Earlier this month, Arizona's CBS 5 reported on the story of a local woman who had observed some planes fly overhead, and then noticed some fibers (as in the image above). First she saw them floating in the air, then later saw some clumped together on a fence. Reporter Greg Argos took some samples of these to a lab, where scientist Melissa Beddow suggested they might be biodegradable gauze used on cattle.
However the fibers are almost certainly spider silk. There are three reason why this is so.
1. They were floating in the air exactly like spider silk
2. They look exactly like clumps of spider silk
3. The chemical analysis matches spider silk
The local woman, Marie Snow, first described the fibers in the air as "what looked like 50 foot long spider webs [...] continuous and glistening in the sun". Long thin gossamer cobwebs in the air, glistening in the sunlight, is something most people are familiar with. The origin of the web might be unfamiliar to people though, it's actually from newborn spiders that spin a long strand of web into the wind, and use it fly away from their hatching place.
Since there can be millions of spiders in a field, the long strands of silk sometimes combine into something that looks rather unlike a spider web, but it's actually made of the silk from perhaps thousands of baby spiders, wrapped together by the wind, and caught on fences. Here's an image of the resultant bundle of silk, compared with the samples found by CBS5
So later when she says of the fibers she found on the fences "it's thicker than a spider web", she is quite correct, because it's actually thousands of spider webs.
These ballooning spiders are not uncommon in Arizona, and this is exactly the right time of year to be seeing them. Here's another local news story about the spiders, from Nov 12, about the same time as the CBS5 story.
But what of the lab tests? Why wheat gluten flour and Bacitracin (or the similar gramicidin)?
Here's the FTIR scan for spider silk (the red line)
And here's what the lab found:
When you overlay them for scale, you get a very close match
The reason for the confusions here is simply that the mixture of these substances is very similar to spider silk in its chemical composition, basically being a blend of peptides and proteins. Spider silk is a complex and variable mix of these, and could very easily be misidentified as mixture of other similar things - especially if you don't have it in your database.

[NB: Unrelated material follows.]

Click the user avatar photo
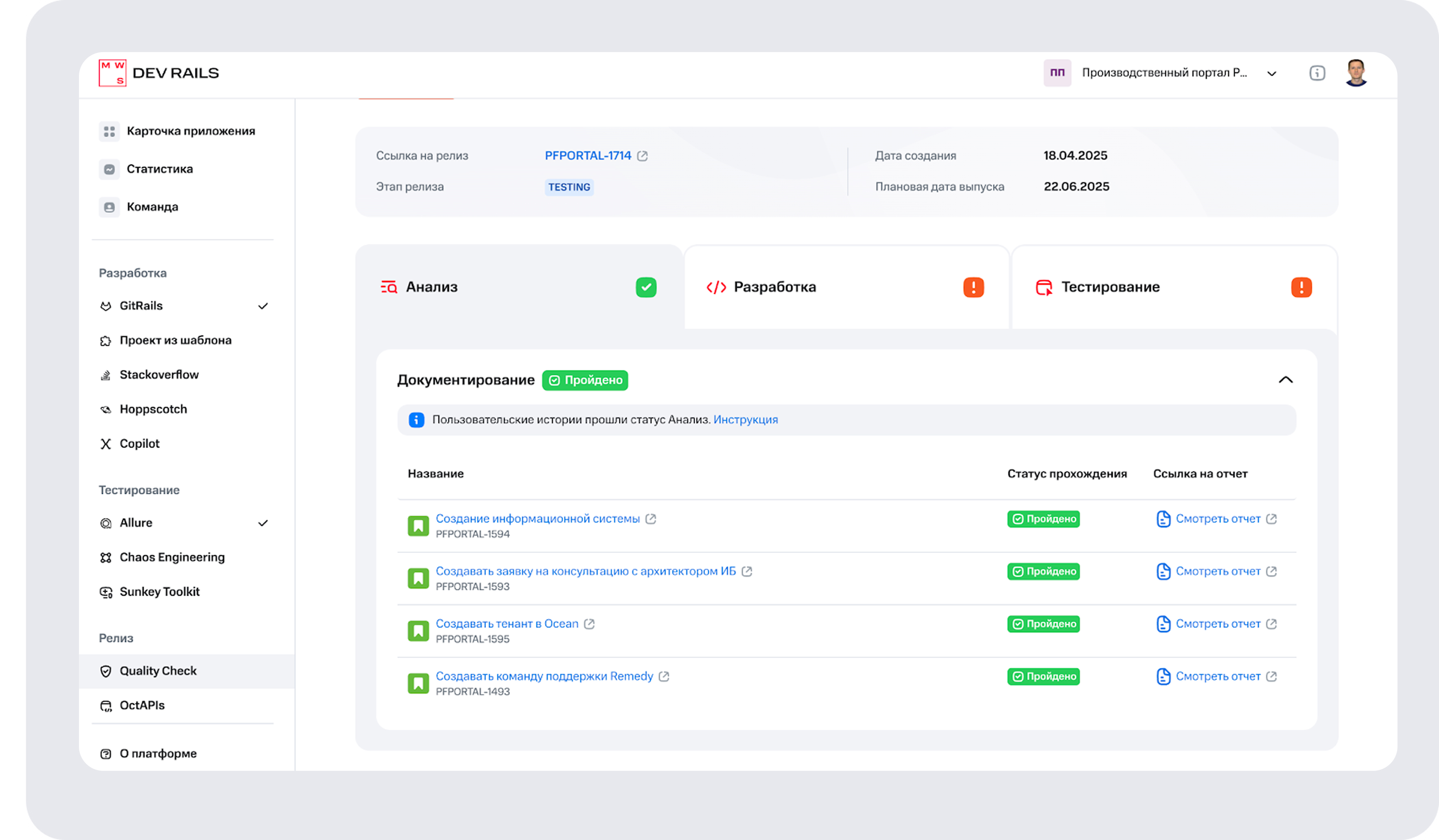Image resolution: width=1439 pixels, height=840 pixels. coord(1356,73)
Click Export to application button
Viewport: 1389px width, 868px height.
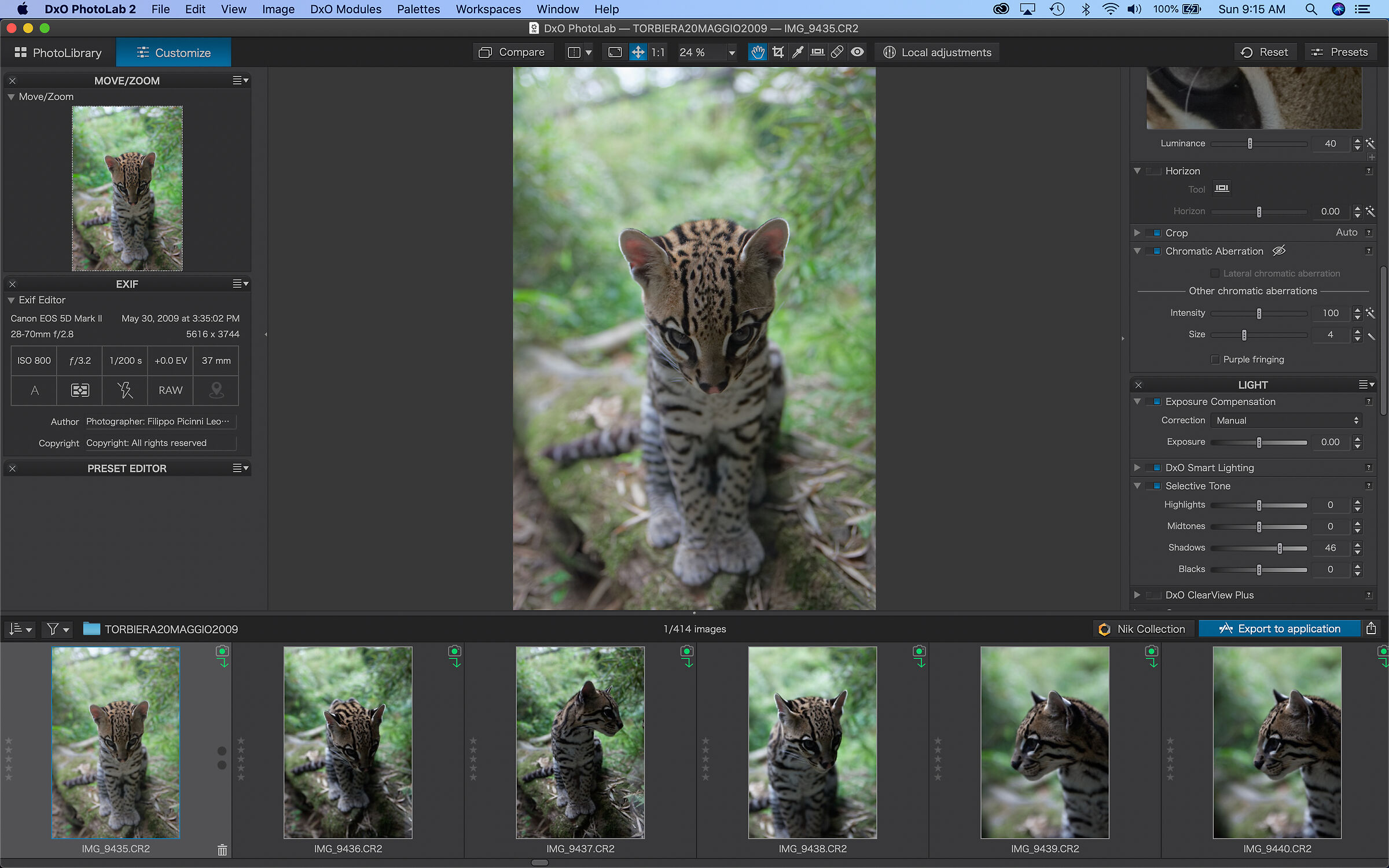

Remember the tests being done here are not deterministic, all it does is provide a rough signature, and then the computer compares it to things in the database and tries to figure out what it could combine together to make a match. It's basically guessing. See the various guesses in the above screen capture. In #1 it guesses Bacitracin, in #2 gramicidin. In #1 we have "80% Nylon 20% Spandex", in #2 Naphazoline, in #3 it's 2-Phenethlybenzyl alchohol.
Beddow was then taking these computer guesses, and trying to come up with something that matched, so she theorized biodegradable antiseptic cattle bandages made of gluten. A good try, but of course would not explain the long fibers glistening in the air, or the fibers exactly resembling clumped spider silk. It also appears to be something of an imaginary product.
So it seems almost certain that this is spider silk. However some additional tests performed by Shepard Ambellas suggest there are "metals" in the fibers.
1020 mg/kg of aluminum is 0.1% aluminum. This does seem rather high at first glance. However you have to remember that dirt is around 8% aluminum (10% in western states). So all this means is that the sample is 1% dirt by weight. This is hardly unexpected from a sample of old spider web stuck to a fence. The other metals were found in much lower quantities, consistent with background levels found in dirt.
Marie Snow suggests that the test are high because they are higher than the MDL
However this is a misunderstanding of what the MDL is. It's the Method Detection Limit, the value below which the substance cannot be reliably detected. So rather than being high, the values here are barely detectable. The second number RL, the Reporting Limit, is sometimes misunderstood as a value above which "report" it to some authority. But it's actually the value below which the substance can be detected, but not accurately measured.
And notice the test method used was EPA 6010B, a very common method for detecting metals. However it detects aluminum the metal, and aluminum oxide (the mineral) exactly the same. So really it's not finding metals, just oxides of metals. Regular old dirt.
So this mysterious fiber is just some dusty spider silk.